2015 will be a banner year for cyber thieves, warns an expert. Did morality really motivate the Ashley Madison hackers, or just profit?
A man looks at Ashley Madison's Korean web site on his computer in Seoul, South Korea. Avid Life Media Inc., the parent company of Ashley Madison, a matchmaking website for cheating spouses, reported late Sunday that it was hacked and that the personal information of some of its users was posted online.
Lee Jin-man/AP/File
Hackers: 1, Ashley Madison: 0.
The website has now secured its servers, but it has also agreed to a demand that they allow users to erase their profiles for free, according to a statement released Monday.
Ashley Madison, a site that facilitates secret extramarital affairs for its 37 million users, had previously charged $19 to remove their profiles. "As our customers' privacy is of the utmost concern to us, we are now offering our full-delete option free to any member, in light of today’s news," it said.

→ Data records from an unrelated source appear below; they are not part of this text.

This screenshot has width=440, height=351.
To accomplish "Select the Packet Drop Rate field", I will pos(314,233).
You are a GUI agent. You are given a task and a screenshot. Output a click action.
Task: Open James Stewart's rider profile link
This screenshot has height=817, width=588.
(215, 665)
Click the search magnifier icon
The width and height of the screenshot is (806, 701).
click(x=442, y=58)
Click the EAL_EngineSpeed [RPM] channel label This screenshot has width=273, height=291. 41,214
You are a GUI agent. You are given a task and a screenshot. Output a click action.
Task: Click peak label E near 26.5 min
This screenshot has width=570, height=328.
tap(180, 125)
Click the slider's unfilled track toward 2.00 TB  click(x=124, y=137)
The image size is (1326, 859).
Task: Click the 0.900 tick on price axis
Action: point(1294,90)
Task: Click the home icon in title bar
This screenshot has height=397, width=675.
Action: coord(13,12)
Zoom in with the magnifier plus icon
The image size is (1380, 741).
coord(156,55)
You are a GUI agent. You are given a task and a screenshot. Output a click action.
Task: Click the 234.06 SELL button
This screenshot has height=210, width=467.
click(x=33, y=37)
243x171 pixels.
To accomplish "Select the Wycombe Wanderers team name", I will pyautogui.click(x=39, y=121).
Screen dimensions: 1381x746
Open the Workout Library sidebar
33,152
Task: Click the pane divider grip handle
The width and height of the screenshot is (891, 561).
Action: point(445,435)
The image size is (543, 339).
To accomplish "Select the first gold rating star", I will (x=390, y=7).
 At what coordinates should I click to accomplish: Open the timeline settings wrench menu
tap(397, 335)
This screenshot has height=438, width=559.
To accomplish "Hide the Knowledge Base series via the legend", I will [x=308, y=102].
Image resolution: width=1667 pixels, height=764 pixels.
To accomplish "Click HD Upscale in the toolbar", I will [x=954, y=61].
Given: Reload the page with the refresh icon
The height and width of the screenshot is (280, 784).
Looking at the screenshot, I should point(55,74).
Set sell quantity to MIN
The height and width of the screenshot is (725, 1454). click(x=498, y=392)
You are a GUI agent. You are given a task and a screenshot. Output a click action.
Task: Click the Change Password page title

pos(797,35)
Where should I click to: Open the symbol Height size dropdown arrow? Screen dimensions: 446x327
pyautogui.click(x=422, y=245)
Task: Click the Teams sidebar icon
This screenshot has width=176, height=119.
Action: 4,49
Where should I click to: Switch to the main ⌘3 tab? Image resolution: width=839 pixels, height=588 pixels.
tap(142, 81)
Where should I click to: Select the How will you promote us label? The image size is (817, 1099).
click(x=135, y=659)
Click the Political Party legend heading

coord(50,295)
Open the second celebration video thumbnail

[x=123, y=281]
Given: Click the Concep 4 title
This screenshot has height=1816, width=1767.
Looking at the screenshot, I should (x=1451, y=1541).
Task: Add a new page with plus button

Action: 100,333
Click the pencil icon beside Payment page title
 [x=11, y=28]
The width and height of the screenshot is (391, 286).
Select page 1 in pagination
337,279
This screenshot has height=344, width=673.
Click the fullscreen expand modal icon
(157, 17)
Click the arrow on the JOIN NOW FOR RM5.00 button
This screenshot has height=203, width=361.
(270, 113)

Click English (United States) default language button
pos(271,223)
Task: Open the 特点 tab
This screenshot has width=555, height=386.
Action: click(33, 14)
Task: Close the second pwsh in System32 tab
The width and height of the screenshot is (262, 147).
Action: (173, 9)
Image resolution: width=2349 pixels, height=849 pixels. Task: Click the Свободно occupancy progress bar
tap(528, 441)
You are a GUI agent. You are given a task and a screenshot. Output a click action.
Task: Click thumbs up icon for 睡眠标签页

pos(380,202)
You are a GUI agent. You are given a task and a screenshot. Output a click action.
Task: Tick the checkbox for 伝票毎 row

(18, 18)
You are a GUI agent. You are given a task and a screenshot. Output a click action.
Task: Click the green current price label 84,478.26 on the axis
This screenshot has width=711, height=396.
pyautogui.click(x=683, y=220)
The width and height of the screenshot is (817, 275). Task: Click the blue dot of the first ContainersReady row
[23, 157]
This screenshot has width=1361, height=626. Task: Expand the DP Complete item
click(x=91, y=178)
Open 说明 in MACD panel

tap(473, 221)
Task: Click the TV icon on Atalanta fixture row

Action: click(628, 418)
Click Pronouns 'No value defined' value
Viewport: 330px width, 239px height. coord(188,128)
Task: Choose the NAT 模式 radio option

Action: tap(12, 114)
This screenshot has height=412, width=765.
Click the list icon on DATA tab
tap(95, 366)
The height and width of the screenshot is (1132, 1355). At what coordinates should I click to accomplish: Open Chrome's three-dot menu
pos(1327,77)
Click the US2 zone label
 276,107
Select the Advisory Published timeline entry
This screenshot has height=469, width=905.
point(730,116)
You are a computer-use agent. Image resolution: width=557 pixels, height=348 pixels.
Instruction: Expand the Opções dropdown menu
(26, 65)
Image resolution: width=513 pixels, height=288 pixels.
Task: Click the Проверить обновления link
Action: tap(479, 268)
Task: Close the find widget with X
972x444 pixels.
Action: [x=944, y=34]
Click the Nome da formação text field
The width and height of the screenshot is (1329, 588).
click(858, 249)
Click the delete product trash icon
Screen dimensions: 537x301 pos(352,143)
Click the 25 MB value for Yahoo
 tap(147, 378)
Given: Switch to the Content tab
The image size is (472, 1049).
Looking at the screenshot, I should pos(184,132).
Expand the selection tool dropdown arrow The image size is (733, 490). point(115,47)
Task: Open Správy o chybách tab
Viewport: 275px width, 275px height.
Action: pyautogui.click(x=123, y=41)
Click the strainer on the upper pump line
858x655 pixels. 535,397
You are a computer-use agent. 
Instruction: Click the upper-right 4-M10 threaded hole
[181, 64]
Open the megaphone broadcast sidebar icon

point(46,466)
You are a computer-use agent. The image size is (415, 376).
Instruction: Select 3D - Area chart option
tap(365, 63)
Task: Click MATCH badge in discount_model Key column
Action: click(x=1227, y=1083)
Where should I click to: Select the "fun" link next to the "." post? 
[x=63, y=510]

The hackers responsible, who go by the name "The Impact Team," managed to steal information from Ashley Madison’s entire client base and even leaked some of the data online. It had claimed that the company was lying about deleting former clients’ information from their servers and was instead keeping data like their names and billing details online. The hackers demanded that the site be permanently shut down and threatened to release the personal information of millions of the site's cheating users.
Ashley Madison denied that it lied about removing users' information from their servers. "The process involves a hard-delete of a requesting user’s profile, including the removal of posted pictures and all messages sent to other system users’ email boxes," it said.
Hacks like Ashley Madison's are becoming more common. Last year saw a record high in the number of US data breaches, according to the Identity Theft Resource Center (ITRC). Nearly 800 breaches were reported, almost a third more than the number in 2013.
While some breaches are accidental, the leading cause of data breaches is hacking, said the ITRC.
"Without a doubt, 2015 will see more massive takedowns, hacks, and exposure of sensitive personal information like we have witnessed in years past," Adam Levin, founder of cybersecurity firm IDT911, told the ITRC.
He added, "Medical data and business information like intellectual property will be prime targets, with cyber thieves looking for opportunistic financial gain based on black market value, corporate extortion, and cyber terrorism."
The Ashley Madison case may prove to be an extortionate attack, though some maintain that The Impact Team is trying to exemplify "a case of moral vigilantism."
One hacker interviewed by Sky News denied that the group was morally motivated. "They have a better chance of selling on to someone else or to a 'Blackhat Market' on the 'Deep Web.' They’ll profit from this in a big way, especially with the size of this database," said the insider, identified only as "Vinnie."
He added that the hacking community was impressed at the size of the breach and doubted the group would be able to pull off such an attack again, according to Sky News.
The latest attack exposes critical security flaws in a company that claims to work with "leading IT vendors from around the world," and could even threaten Ashley Madison’s plans for an IPO, reported Marketwatch.